In this case, recovery is quite simple. We only need to start a new application server and a new Mongos process.
2. A Mongod node in the shard goes down.
Each shard consists of n servers, which are configured as a replica set ). If any node in the replica set goes down, read and write operations on the shard are allowed.
More importantly, data on the down server will not be lost, because the replication mechanism has an option that forces the copy write operation to be performed on other nodes of the shard and then returns the data, this is similar to setting write = 2 on Dynamo.
Replica sets are available in Versions later than MongoDB v1.6.
3. All Mongod nodes in the shard are down
If all nodes (replicas) in a shard are down, data in the shard cannot be accessed. However, the operation continues, but is shared by other parts. You can see why.
If a shard is configured as a replica set, At least one member should be in another data center. In this case, the entire Shard is down almost impossible. We recommend this configuration for greater redundancy.

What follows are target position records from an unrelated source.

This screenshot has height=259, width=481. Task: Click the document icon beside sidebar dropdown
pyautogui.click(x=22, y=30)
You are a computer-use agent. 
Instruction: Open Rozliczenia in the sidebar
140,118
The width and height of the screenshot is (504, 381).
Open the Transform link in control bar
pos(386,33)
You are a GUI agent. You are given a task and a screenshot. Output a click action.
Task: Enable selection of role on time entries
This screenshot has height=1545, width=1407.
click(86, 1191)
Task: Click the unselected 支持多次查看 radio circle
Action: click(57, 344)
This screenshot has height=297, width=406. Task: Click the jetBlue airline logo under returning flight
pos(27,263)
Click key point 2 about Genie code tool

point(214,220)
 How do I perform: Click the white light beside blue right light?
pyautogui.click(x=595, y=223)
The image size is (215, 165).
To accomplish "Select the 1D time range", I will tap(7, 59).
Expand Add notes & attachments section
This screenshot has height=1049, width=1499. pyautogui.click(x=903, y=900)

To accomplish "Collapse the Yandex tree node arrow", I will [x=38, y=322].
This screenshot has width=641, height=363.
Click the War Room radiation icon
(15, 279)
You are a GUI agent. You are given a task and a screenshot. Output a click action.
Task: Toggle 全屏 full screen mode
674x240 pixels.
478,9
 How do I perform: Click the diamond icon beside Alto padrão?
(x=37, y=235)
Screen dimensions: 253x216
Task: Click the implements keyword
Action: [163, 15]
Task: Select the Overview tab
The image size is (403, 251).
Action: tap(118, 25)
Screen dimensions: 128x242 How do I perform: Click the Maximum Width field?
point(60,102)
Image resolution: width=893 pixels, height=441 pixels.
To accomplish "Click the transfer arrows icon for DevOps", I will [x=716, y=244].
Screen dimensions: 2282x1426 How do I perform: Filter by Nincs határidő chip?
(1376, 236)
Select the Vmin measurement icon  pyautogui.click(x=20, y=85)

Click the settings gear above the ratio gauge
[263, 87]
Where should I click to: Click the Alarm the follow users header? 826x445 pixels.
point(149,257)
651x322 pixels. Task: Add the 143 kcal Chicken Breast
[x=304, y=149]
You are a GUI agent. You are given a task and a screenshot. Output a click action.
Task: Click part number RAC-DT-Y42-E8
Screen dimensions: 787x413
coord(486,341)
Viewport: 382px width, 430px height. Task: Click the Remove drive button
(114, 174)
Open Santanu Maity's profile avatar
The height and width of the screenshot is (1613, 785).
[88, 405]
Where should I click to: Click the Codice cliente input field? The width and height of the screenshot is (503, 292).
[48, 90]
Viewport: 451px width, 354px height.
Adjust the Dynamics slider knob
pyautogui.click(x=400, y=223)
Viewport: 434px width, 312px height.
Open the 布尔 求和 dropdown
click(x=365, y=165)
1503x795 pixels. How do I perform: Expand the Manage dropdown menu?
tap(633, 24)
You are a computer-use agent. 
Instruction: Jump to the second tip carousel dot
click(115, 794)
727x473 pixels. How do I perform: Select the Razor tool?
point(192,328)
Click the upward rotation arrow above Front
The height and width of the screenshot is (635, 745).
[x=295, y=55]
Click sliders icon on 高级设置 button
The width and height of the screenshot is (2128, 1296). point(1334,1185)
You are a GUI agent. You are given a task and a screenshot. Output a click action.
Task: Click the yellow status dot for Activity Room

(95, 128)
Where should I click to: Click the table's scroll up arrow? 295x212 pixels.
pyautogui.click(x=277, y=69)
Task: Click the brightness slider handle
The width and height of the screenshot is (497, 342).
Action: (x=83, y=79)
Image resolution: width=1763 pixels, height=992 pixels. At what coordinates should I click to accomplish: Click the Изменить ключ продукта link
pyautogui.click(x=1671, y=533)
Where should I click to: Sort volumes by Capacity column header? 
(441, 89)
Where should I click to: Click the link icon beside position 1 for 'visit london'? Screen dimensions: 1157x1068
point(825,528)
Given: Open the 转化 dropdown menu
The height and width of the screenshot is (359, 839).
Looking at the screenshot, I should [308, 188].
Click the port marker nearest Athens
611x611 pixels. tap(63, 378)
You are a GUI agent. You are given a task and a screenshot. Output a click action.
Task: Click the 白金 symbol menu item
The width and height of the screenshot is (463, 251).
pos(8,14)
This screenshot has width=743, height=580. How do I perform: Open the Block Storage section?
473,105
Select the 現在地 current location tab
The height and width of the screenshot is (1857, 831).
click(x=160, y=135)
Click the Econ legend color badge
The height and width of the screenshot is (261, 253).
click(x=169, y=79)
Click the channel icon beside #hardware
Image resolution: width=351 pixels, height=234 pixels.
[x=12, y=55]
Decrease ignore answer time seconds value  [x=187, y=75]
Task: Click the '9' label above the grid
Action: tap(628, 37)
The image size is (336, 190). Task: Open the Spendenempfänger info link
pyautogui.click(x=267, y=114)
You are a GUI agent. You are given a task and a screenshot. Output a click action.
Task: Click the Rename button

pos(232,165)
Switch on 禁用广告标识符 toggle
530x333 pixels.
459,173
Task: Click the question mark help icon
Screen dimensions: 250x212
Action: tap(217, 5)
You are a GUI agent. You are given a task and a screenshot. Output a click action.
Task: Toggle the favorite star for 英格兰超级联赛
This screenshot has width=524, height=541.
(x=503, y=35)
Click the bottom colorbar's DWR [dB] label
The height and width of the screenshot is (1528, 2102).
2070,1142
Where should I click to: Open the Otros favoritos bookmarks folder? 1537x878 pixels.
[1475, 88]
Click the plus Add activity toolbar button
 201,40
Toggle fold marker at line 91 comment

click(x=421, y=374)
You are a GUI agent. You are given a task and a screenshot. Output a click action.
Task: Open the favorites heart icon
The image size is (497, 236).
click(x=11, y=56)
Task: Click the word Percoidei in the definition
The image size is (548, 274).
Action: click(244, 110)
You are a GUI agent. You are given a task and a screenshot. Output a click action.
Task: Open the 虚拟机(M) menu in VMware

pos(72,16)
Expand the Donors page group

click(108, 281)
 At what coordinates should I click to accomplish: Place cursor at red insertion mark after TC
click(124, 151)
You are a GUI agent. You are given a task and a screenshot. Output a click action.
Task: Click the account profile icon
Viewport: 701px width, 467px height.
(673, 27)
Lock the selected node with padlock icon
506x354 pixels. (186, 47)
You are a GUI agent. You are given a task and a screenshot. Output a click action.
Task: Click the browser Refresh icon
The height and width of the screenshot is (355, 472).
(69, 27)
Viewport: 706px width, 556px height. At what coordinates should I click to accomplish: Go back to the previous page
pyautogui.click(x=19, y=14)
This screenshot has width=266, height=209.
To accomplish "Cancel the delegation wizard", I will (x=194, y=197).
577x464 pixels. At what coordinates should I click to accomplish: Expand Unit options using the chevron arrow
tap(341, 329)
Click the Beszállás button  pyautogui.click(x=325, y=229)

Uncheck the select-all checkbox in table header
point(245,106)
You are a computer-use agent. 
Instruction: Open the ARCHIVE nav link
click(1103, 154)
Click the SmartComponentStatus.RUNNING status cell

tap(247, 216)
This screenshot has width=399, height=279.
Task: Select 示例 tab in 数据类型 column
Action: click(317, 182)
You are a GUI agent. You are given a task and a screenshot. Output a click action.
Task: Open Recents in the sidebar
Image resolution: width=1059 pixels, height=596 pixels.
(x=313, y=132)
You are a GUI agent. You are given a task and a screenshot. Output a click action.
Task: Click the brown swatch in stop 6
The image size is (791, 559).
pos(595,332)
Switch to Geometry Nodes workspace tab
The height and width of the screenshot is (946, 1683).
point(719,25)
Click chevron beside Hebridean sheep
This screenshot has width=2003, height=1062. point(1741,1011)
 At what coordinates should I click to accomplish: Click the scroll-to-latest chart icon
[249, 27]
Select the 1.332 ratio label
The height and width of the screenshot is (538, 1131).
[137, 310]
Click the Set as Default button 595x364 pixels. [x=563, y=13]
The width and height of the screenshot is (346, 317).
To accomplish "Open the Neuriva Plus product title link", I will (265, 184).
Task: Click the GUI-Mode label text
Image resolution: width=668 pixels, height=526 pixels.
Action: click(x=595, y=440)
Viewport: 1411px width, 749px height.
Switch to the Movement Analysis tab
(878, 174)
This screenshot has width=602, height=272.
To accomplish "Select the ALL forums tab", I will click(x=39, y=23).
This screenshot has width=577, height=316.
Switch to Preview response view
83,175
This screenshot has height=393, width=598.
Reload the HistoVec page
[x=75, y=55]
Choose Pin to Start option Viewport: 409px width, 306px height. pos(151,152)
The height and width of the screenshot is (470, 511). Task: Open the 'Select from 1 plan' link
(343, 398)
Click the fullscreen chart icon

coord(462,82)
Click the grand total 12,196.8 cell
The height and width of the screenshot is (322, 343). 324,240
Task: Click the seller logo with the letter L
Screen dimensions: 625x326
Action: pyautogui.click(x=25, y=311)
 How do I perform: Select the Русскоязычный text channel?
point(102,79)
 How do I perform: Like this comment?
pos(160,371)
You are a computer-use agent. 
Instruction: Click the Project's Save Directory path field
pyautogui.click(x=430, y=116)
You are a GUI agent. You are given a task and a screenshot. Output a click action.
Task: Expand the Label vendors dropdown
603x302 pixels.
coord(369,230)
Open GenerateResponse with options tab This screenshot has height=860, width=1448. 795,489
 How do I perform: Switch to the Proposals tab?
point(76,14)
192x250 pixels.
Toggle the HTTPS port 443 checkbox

4. A Config Server goes down
A product-level sharding cluster requires three Config Server processes, each of which runs on an independent machine. Write operations on the cluster metadata in Config server use a two-phase commit to ensure that it is an atomic and replicated transaction operation.
When any configuration server fails, the metadata of the Mongodb cluster will become read-only. The cluster system continues to run, but chunks cannot be split or migrated across shards in one shard. For most use cases, this will not cause problems. It is necessary to change the Chunk metadata not frequently.
In addition, it is important to make the down Config Server recover within a reasonable time period (one day), so as to avoid load imbalance due to the lack of migration (relatively speaking, for most product scenarios, this phenomenon is not very serious ).